YOUR OBJECTIVE: Leave the pictures out and reproduce, exactly, the lines from the one with "You are a computer-use agent." through the end of the entries below.

[[ DATA RECORDS, beginning ]]

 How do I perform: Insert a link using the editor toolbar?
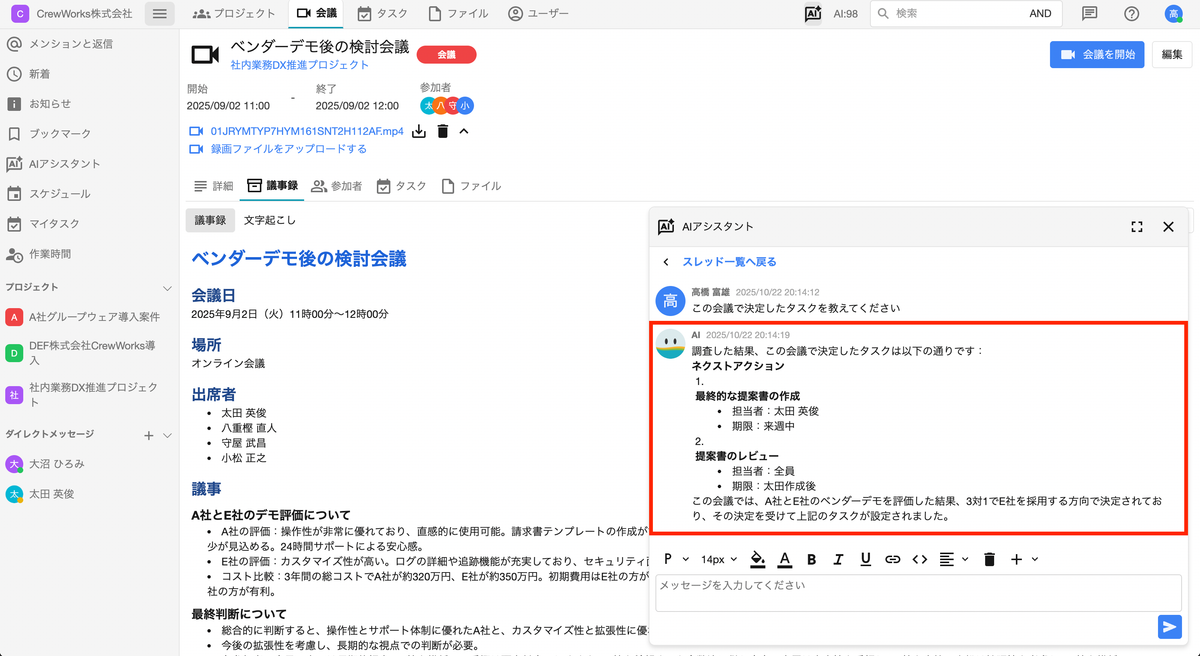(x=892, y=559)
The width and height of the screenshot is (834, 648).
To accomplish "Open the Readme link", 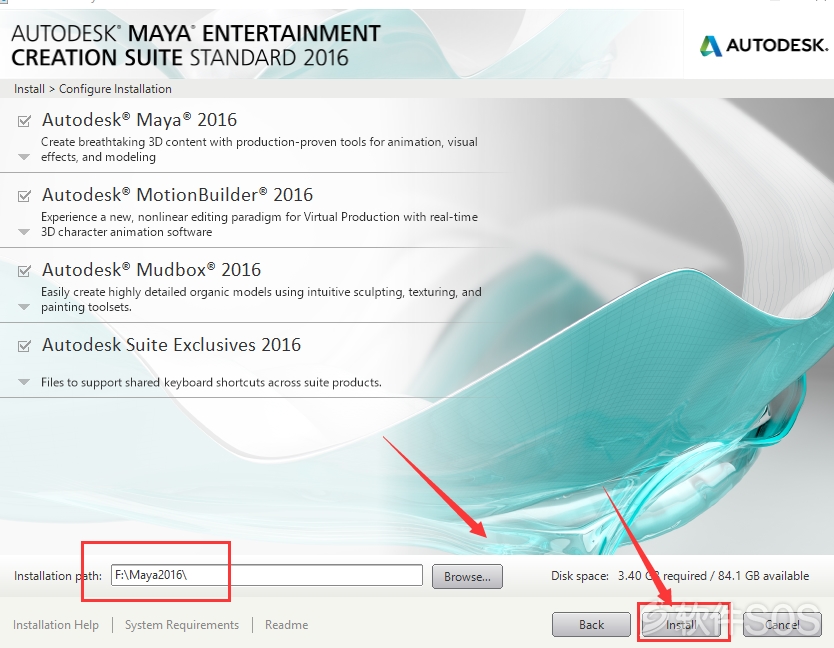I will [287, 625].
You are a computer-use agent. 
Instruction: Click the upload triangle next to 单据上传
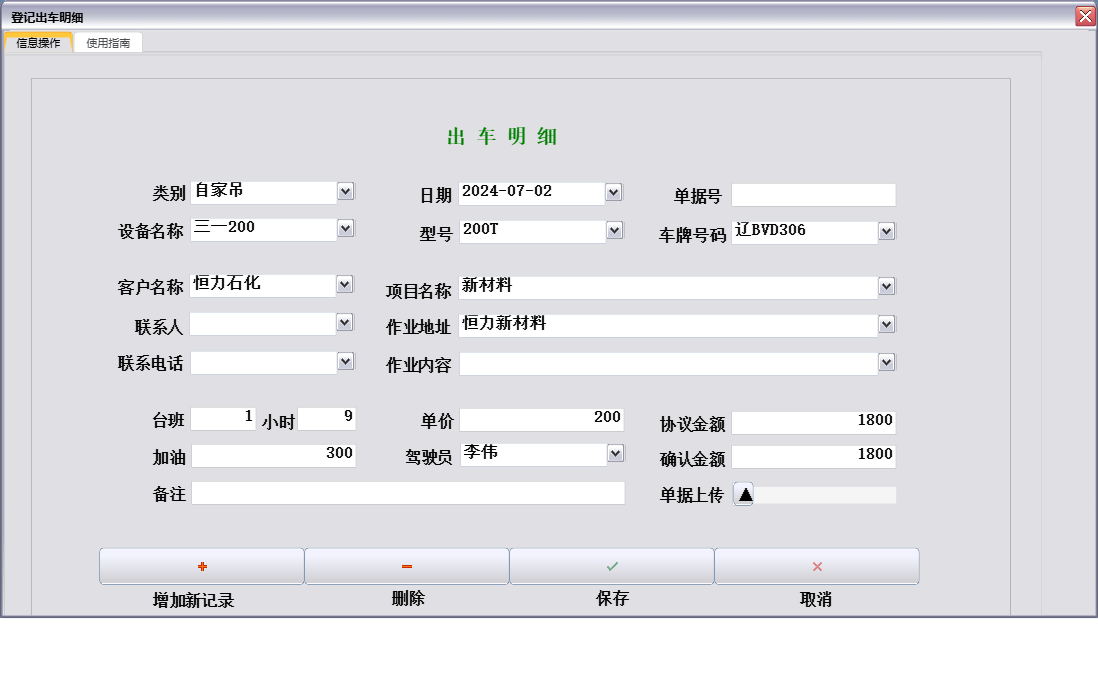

[[ DATA RECORDS, end ]]

REPLY:
You are a computer-use agent. 
Instruction: Click the upload triangle next to 单据上传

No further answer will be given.